::: RECORD EXCERPTS

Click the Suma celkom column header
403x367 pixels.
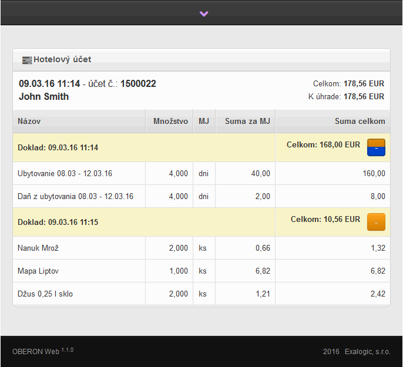click(360, 122)
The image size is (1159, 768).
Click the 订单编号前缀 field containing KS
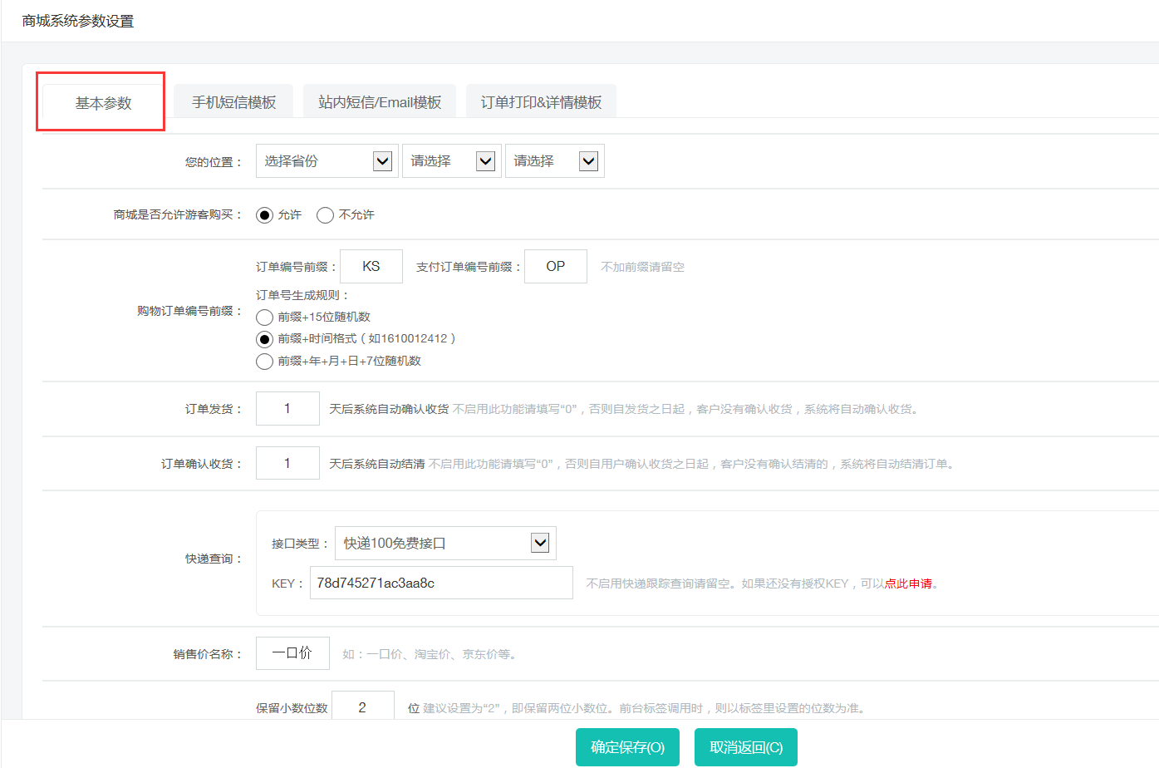371,267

::::::

— YOUR GOAL —
Your output should be the full set of entries above, restated word for word and free of pictures.

— ANSWER FOR THIS EXERCISE —
Click the Suma celkom column header
403x367 pixels.
click(360, 122)
The image size is (1159, 768).
Click the 订单编号前缀 field containing KS
371,267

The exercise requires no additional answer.